The Informal Proletariat

In their book Empire, Hardt and Negri offer a fresh understanding of the proletariat, “as a broad category that includes all those whose labor is directly or indirectly exploited by and subjected to capitalist norms of production and reproduction,” (Hardt and Negri 52).  This understanding is important to keep in mind when considering the population of over one billion living in informal communities operating in globalized capitalism.  While some suggest that many of the jobs that make up the informal community are entrepreneurial in nature, limited access to resources and capital render these “entrepreneurs” as proletarians involved with the exchange of the scraps of bourgeois productive forces.

Mike Davis correctly notes that the explosion of informal settlemtns is part of a semi-proletarianization process that continues in the tradition of 19th century Naples (Davis 174).  Instead of reflecting an explosion of micro-capitalism, the trend represents the inadequacy of non-urban economic forms in the rush of 21st century capitalism.  Informal settlements become hyper-saturated markets for the consumption of developed capitalism’s waste and contrived levels of unemployment.  Just as the unemployed masses of the 19th century were a byproduct of capitalism itself, informal communities and the informal economies that sustain them are not accidents of postindustrial capitalism.  Rather, they serve to continue the expansion of capital relatively.  The mangnitude of unemployment cheapened the cost of labor because any efforts at collective bargaining could be made null by the rapid replacement of an organized workforce with scores of unemployed masses.

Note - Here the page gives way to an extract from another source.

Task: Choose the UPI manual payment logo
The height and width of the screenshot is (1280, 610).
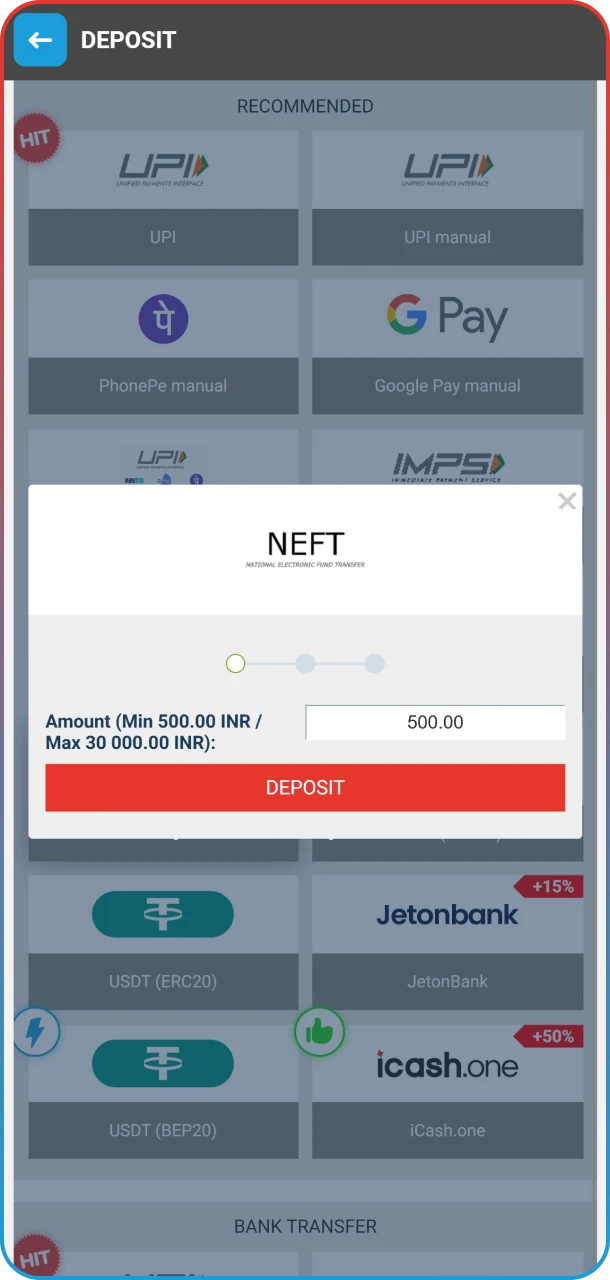Action: (447, 170)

In a similar trick of the market, the electronics market in Lagos (perhaps the most efficient and highprofile example) recycles the detritus and obsolescence of capitalism by exploiting previously-excluded markets (Koolhaas 702).  Antiquated electronics of the late 20th century become the epitome of 21st century technology for a market that is constantly expanding in a strikingly dense manner.

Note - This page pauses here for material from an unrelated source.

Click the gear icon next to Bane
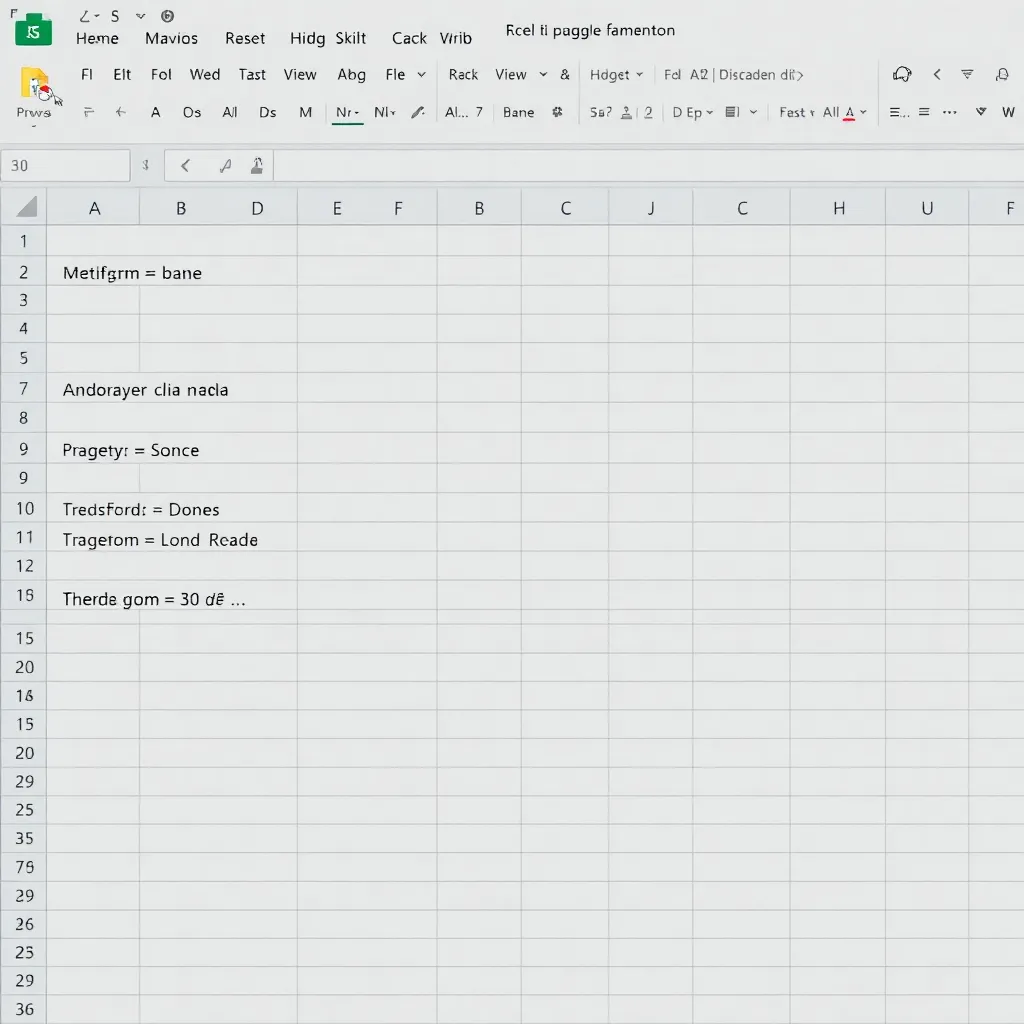 [x=557, y=112]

Beyond the more “formal,” informal political structures described in the report on Lagos, the development of informal settlements on the scale witnessed thus far suggests that there is the potential for a new political/spatial logic that exists outside of capitalist globalization.  If Haussmanization processess in the 19th century brought urban space under the control of the bourgeois state, the scope of informal settlements in the 21st century generate possibilities of extra-state resistance and alternative forms of social organization.  Neuwirth, in contrast to Mike Davis, commented on conditions in informal settlements somewhat positively.  Some residents remarked that the communities within informal settlements often allowed for a sense of freedom and human solidarity that were otherwise unavaiable in the formal city (Neuwirth 5).  Beyond this sense of community, one can speculate the ability to radically critique the global capitalist system.  Without fetishizing underdevelopment or caricaturing “the natives’ creativity,” informal settlements are sites of constant growth, dynamic change and close contact between previously-unrelated masses of people.  The potential for this in shaping consciousness in gigantic; modern processes of urbanization are transforming into processes of hyperurbanization without similar levels of economic advancement.  In this sense, the new expanded proletariat is becoming a global phenomenon far surpassing the industrial proletariat of Marx’s days.

 

Bibliography

Davis, Mike. Planet of Slums. London: Verso, 2006.

Hardt, Michael, and Antonio Negri. Empire. Cambridge, MA: Harvard UP, 2000.

Koolhaas, Rem. Lagos: How It Works. Baden: Lars Müller, 2007.

Neuwirth, Robert. Shadow Cities: A Billion Squatters, a New Urban World. New York: Routledge, 2005.